I figured I had no choice, and so the next day, right after consuming my two oranges, which were truly delicious, I spent another seven hours wielding my pathetic spoon, transferring the water ounce by dreary ounce. Midway through the ordeal, I realized that my anger at Chögi Gyatso had largely vanished. Here I was, receiving personal instruction in a magnificent religious tradition from the world’s most famous holy man. It behooved me to be glad, not to mention grateful. At the very least I must become like a luscious female operative in thrall to Agent 007, surrendering to my teacher with a willing spirit.
“And now let me ask a question,” said Chögi Gyatso after I’d finished drawing his bath. “What if I commanded you to empty the tub all over again?”

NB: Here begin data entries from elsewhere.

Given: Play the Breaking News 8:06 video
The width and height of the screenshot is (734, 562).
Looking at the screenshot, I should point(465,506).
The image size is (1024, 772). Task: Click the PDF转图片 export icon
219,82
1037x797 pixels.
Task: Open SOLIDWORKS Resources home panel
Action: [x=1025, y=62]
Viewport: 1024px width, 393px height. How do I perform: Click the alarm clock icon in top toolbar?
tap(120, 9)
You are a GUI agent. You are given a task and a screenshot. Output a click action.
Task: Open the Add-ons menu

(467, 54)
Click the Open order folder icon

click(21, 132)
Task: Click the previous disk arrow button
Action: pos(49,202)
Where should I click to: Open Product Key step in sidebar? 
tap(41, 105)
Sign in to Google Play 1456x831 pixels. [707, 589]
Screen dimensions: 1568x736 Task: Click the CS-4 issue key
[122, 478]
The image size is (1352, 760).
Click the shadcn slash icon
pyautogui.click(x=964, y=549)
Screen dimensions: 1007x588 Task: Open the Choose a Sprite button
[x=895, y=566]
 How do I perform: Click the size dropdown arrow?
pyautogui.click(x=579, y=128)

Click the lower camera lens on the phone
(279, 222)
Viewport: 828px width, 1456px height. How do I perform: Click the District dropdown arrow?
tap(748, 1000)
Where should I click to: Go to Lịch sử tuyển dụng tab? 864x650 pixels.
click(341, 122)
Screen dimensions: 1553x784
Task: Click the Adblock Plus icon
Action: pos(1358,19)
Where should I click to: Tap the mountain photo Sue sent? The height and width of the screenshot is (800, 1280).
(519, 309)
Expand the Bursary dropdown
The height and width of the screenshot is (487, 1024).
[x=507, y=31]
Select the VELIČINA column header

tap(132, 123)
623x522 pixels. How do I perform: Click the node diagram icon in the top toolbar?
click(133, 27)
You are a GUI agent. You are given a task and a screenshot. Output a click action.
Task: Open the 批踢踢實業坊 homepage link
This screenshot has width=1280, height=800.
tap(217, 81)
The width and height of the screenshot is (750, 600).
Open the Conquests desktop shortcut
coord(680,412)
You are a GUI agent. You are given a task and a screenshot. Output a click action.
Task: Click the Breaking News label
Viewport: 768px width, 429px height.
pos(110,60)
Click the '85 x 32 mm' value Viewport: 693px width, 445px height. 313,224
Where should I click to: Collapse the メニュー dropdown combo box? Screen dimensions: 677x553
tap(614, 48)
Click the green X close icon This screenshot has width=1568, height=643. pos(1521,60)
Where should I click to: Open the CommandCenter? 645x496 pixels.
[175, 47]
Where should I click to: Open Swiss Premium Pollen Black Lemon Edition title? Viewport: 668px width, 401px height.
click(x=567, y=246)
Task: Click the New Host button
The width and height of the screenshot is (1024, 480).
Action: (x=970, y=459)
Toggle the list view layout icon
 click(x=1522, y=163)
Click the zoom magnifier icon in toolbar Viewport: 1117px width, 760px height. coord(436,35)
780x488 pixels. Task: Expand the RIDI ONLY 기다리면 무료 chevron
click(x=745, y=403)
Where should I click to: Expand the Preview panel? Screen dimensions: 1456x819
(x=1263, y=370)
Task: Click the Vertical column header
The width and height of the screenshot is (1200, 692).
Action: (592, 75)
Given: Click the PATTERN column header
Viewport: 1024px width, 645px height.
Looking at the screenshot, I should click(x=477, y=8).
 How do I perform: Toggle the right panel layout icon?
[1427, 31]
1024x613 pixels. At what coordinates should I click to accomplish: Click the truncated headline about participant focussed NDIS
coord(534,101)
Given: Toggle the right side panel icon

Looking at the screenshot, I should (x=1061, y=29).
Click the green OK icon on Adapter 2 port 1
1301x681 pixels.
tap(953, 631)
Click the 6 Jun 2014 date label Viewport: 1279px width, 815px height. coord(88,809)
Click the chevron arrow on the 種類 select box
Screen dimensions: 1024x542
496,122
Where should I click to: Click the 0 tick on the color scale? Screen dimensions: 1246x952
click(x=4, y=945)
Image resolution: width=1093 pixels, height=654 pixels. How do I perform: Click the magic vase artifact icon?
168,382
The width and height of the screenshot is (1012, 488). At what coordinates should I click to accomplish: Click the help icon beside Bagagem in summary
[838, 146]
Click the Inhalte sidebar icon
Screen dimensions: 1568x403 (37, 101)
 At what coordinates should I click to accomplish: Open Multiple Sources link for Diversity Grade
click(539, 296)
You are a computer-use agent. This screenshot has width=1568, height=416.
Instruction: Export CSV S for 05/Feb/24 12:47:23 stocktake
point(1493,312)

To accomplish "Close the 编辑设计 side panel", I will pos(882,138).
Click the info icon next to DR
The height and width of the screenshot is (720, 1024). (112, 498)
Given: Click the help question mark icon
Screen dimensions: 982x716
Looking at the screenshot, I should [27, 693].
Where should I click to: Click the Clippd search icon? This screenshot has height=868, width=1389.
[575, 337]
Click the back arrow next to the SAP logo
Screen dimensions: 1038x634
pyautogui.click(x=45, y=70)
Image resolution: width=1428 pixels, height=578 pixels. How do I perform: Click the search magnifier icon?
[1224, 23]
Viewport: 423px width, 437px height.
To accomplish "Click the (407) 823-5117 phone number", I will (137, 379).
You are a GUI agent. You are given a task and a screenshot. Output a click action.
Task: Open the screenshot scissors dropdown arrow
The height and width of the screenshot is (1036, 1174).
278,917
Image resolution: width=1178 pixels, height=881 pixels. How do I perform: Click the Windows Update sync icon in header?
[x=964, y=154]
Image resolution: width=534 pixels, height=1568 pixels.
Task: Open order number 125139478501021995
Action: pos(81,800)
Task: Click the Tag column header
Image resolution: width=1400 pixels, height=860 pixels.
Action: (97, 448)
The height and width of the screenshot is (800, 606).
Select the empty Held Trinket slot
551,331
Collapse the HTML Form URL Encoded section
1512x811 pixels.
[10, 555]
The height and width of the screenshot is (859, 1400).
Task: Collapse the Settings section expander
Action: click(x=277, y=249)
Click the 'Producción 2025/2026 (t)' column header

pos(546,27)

“I would gnash my teeth,” I replied.
“And then?”
“I would growl like a snow lion.”
“And then?”
“I would gasp like a dying climber.”
“And then?”
“I would empty the tub.”
“That is a very good answer, Taktra Kunga. Now go home to your woman and make love to her long into the night.”
At the start of the third lunar month, the hulking emissary Lopsang Chokden reappeared in my lair and delivered a new message from His Holiness, but only after once again consuming a mug of pineal-gland tea and sorting contemplatively through our skulls. Chögi Gyatso, I now learned, wanted me to return to Sikkim forthwith and seek him out in the New Ganden Monastery. I should anticipate spending four full weeks with His Holiness — and pack my luggage accordingly.
“Twenty-eight days of celibacy,” sneered Gawa. “Really, Taktra Kunga, your guru is asking a lot of you — me — us.”
“Abstinence makes the heart grow fonder,” I replied.
“Horse manure.”
“Please try to understand. I’m not at peace with myself.”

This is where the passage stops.